Why Some Nerve Damage Heals and Some Doesn’t
Peripheral nerves (those outside the brain and spinal cord) can regenerate, but the outcome depends on the severity of the original injury and how far the nerve needs to regrow. A compression injury that only disrupts insulation can recover fully within three months. A severed nerve in the fingertip might take a few months, while one damaged at the shoulder could need over a year to reach the hand.
Sensory recovery tends to be less complete than motor recovery, likely because sensory nerves have a more complex structural architecture. Scar tissue at the injury site can block regrowth entirely, which is one reason surgical repair sometimes involves grafting a new segment to bridge the gap.

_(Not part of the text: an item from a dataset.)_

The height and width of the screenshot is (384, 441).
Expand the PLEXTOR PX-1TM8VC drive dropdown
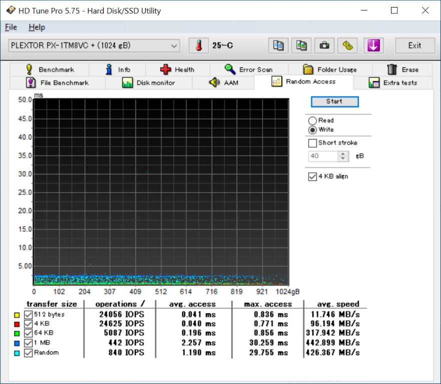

The 24-month window for regeneration is a practical deadline: after that, the pathway closes off and the target muscles or skin receptors may no longer be able to accept new nerve connections.
Nerves in the brain and spinal cord follow different rules. They regenerate poorly or not at all, which is why spinal cord injuries and strokes cause permanent deficits far more often than peripheral nerve injuries do.